▶ Required work:
Return the items word for word, from the first line through the line containing "Action: pos(1109,786)".

>> Start Data supplied

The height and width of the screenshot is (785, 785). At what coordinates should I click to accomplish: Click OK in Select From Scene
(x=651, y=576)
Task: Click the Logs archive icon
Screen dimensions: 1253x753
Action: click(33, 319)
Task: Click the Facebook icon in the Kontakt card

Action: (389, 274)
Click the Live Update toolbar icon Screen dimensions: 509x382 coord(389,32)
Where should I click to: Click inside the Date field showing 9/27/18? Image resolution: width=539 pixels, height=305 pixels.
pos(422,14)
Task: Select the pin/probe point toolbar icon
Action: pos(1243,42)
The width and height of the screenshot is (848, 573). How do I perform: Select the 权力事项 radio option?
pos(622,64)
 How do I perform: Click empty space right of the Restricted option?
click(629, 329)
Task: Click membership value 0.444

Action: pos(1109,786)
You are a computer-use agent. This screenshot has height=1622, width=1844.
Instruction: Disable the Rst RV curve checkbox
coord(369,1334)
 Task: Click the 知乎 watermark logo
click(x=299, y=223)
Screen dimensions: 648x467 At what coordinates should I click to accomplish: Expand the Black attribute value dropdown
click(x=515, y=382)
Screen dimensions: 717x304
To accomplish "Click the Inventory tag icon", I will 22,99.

>> End Data supplied

▶ Correct response:
The height and width of the screenshot is (785, 785). At what coordinates should I click to accomplish: Click OK in Select From Scene
(x=651, y=576)
Task: Click the Logs archive icon
Screen dimensions: 1253x753
Action: click(33, 319)
Task: Click the Facebook icon in the Kontakt card

Action: (389, 274)
Click the Live Update toolbar icon Screen dimensions: 509x382 coord(389,32)
Where should I click to: Click inside the Date field showing 9/27/18? Image resolution: width=539 pixels, height=305 pixels.
pos(422,14)
Task: Select the pin/probe point toolbar icon
Action: pos(1243,42)
The width and height of the screenshot is (848, 573). How do I perform: Select the 权力事项 radio option?
pos(622,64)
 How do I perform: Click empty space right of the Restricted option?
click(629, 329)
Task: Click membership value 0.444

Action: pos(1109,786)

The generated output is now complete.